Buyers should expect challenges around data quality, integration, governance, security, compliance, and organizational change. Across the source material, Publicis Sapient repeatedly notes that fragmented or poor-quality data can limit outcomes and increase risk. The documents also stress the need for upskilling, cross-functional alignment, ethical guardrails, and a clear path from pilot to production.
Why is data so important to generative AI success?
Data is important because generative AI depends on clean, structured, and accessible information to produce reliable results. Publicis Sapient’s source material repeatedly identifies data quality, integration, and governance as foundational requirements for personalization, automation, and enterprise-scale deployment. In retail especially, the documents describe customer data as a major differentiator for ROI and future competitiveness.
How does Publicis Sapient address governance, risk, and responsible AI?
Publicis Sapient addresses governance, risk, and responsible AI by emphasizing data privacy, regulatory compliance, ethical frameworks, human oversight, and operational guardrails. The source notes that organizations should implement data classification, access controls, auditing processes, and governance structures to manage bias, inaccuracies, misinformation, and potential misuse. For higher-stakes use cases, the material also stresses the importance of keeping humans in the loop.
Does Publicis Sapient offer proprietary tools or frameworks for AI adoption?
Yes, Publicis Sapient describes proprietary tools and frameworks that support AI adoption. The source references the AI Suitability Score for evaluating where AI can deliver the most value, PSChat as a secure internal generative AI assistant, DBT GPT as a conversational AI chatbot, and Sapient Slingshot as an agentic AI platform for automating software development and system integration. These are presented as tools to accelerate secure and scalable implementation.
How does Publicis Sapient help organizations move from pilot projects to production?
Publicis Sapient helps organizations move from pilots to production through strategy, governance, data modernization, experimentation, and scaled delivery. The source documents recommend starting with focused pilots or micro-experiments, measuring outcomes, and scaling the use cases that prove value. Publicis Sapient also positions its SPEED model and cross-functional delivery approach as a way to connect strategy, experience, engineering, and data work into production-ready programs.
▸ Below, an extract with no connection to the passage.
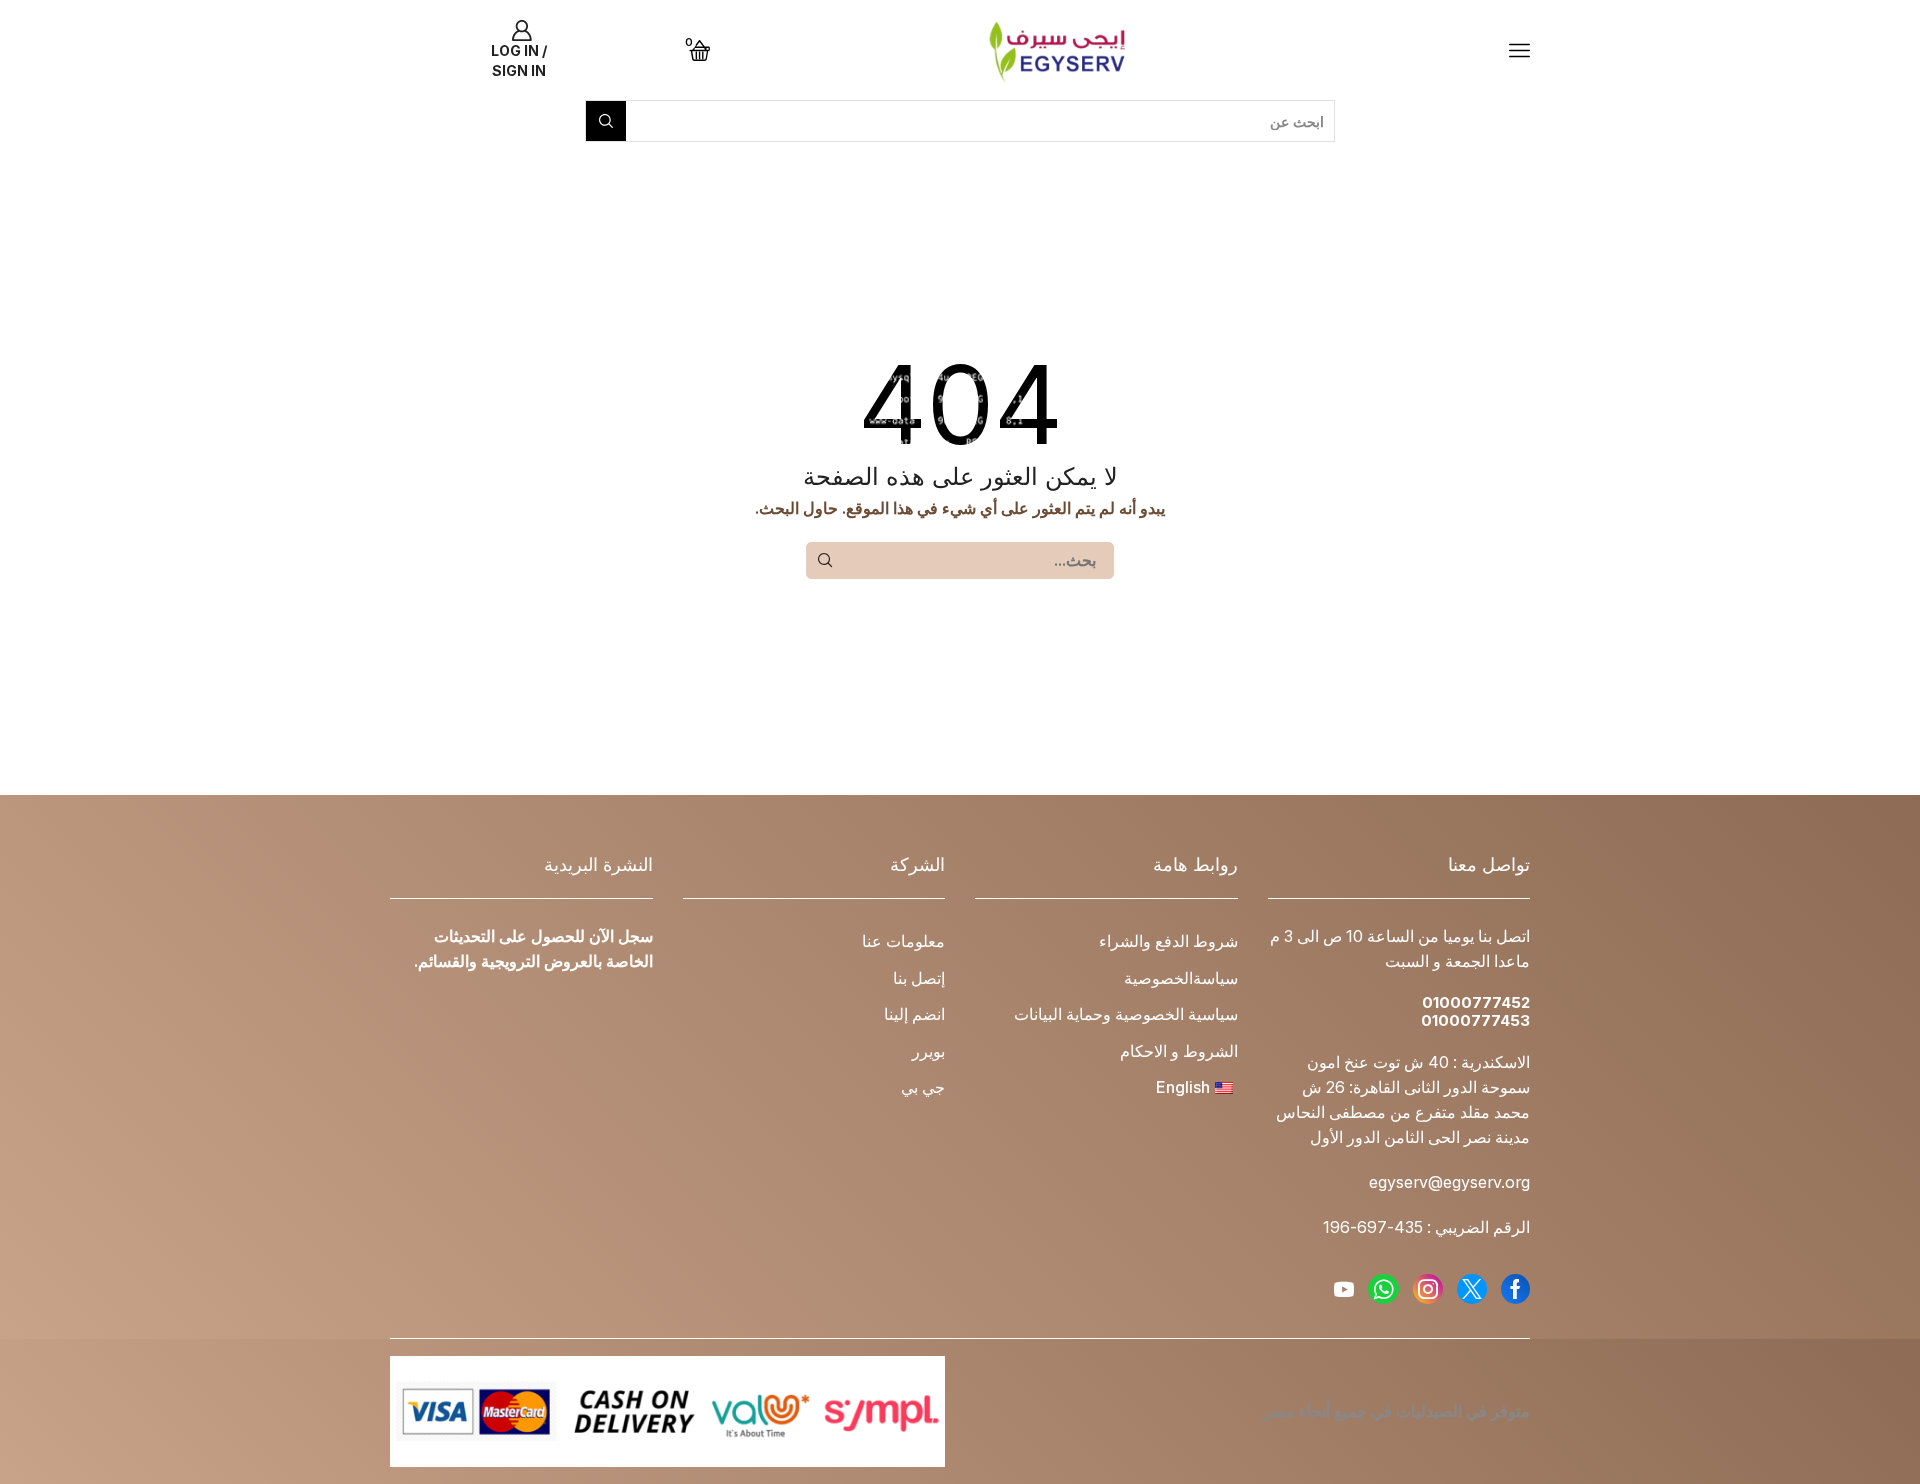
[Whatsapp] (1383, 1289)
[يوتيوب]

What should organizations do before investing heavily in generative AI?
Organizations should first identify high-impact use cases, build a clear value narrative, and assess whether their data, governance, and operating model are ready. Publicis Sapient’s source material recommends starting with business value, investing in data foundations, piloting and iterating, and balancing innovation with risk management. It also advises organizations to consider security, compliance, and workforce enablement early rather than treating them as later-stage concerns.
How can generative AI help employees and internal teams, not just customers?
Generative AI can help employees by reducing repetitive work, summarizing information, improving access to internal knowledge, and supporting creative and operational tasks. The source material describes use cases such as document summarization, meeting notes, internal search, sales support, HR information access, and faster responses to regulatory or product questions. Publicis Sapient positions these capabilities as a way to free teams to focus on higher-value problem solving and service.
What does Publicis Sapient say organizations need for long-term AI success?
Publicis Sapient says long-term AI success requires more than isolated tools or pilots. The source consistently points to a combination of clear business strategy, strong data foundations, robust governance, human oversight, change management, and selective scaling of the right use cases. It also suggests that organizations that embed AI more deeply into decision-making and operations will be better positioned to differentiate themselves over time.